In the present case, the tumor began to grow slightly after a 2-year course of everolimus therapy, leading us to speculate an adaptive response such as resistance. Although Yao et al. described the existence of an adaptive mechanism in response to everolimus [11], the acquisition of this mechanism remains under investigation. Recently, Vandamme et al. demonstrated that resistance to everolimus could be overcome using a novel phosphoinositide-3 kinase (PI3K)-Akt-mTOR inhibitor [12]. However, those results were obtained through experiments using cell lines, which differ considerably from in vivo PNETs [11]. Additional clinical experiences and the establishment of animal models that could mimic human PNETs will be needed to overcome these adaptive responses.
At present, adjuvant treatment for resected PNETs has not been established.

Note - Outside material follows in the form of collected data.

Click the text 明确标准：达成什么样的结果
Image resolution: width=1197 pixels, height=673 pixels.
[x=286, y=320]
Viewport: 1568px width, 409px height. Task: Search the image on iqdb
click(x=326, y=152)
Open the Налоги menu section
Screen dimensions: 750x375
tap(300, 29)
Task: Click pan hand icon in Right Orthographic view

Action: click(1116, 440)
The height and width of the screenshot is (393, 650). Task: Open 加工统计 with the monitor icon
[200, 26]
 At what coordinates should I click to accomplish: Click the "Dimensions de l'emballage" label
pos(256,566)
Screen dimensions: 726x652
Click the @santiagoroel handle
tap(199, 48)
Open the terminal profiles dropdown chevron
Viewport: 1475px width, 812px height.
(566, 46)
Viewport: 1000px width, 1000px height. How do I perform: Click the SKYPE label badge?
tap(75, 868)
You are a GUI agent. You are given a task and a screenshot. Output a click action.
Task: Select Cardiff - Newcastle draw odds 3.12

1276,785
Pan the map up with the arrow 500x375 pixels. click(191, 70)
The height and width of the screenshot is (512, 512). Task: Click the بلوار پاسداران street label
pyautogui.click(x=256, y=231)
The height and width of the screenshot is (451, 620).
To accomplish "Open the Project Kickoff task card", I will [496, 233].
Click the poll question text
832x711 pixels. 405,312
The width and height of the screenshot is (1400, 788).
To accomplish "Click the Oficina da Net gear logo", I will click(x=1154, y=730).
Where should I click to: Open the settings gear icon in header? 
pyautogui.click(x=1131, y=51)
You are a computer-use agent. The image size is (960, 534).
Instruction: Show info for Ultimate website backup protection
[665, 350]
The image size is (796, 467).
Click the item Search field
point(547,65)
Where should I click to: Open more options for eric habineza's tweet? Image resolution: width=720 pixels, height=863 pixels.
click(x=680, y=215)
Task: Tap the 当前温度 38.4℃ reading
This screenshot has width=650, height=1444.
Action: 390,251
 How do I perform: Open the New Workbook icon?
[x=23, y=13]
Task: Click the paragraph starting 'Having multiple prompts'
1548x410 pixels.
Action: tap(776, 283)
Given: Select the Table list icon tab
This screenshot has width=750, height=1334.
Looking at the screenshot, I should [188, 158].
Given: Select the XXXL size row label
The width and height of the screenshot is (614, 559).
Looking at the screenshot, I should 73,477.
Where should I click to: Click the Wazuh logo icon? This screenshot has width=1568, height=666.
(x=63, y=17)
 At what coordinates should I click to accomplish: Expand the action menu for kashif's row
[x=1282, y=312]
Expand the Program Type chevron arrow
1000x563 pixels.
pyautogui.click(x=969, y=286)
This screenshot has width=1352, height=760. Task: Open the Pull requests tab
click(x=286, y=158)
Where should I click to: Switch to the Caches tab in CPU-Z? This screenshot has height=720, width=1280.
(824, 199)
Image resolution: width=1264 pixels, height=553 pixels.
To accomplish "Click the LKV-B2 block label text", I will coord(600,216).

Despite the absence of postoperative therapy, our patient has remained recurrence-free for more than 3 years after surgical resection. Our patient showed disease-free status of the lymph nodes. Hashim et al. revealed that lymph node metastasis is predictive of a poor outcome among patients with PNETs [13], and Ge et al. recently revealed the prognostic significance of lymph node metastasis regarding non-functioning PNETs [14]. Additionally, Taki et al. reported a significant difference in 5-year overall survival between patients with and without lymph node metastasis [15]. These suggest that lymph node metastasis is a risk factor for poor prognosis. In this sense, if our patient has a positive lymph node metastasis, it is reasonable to treat with adjuvant therapy. Further studies are needed to determine the indications and applications of adjuvant treatments.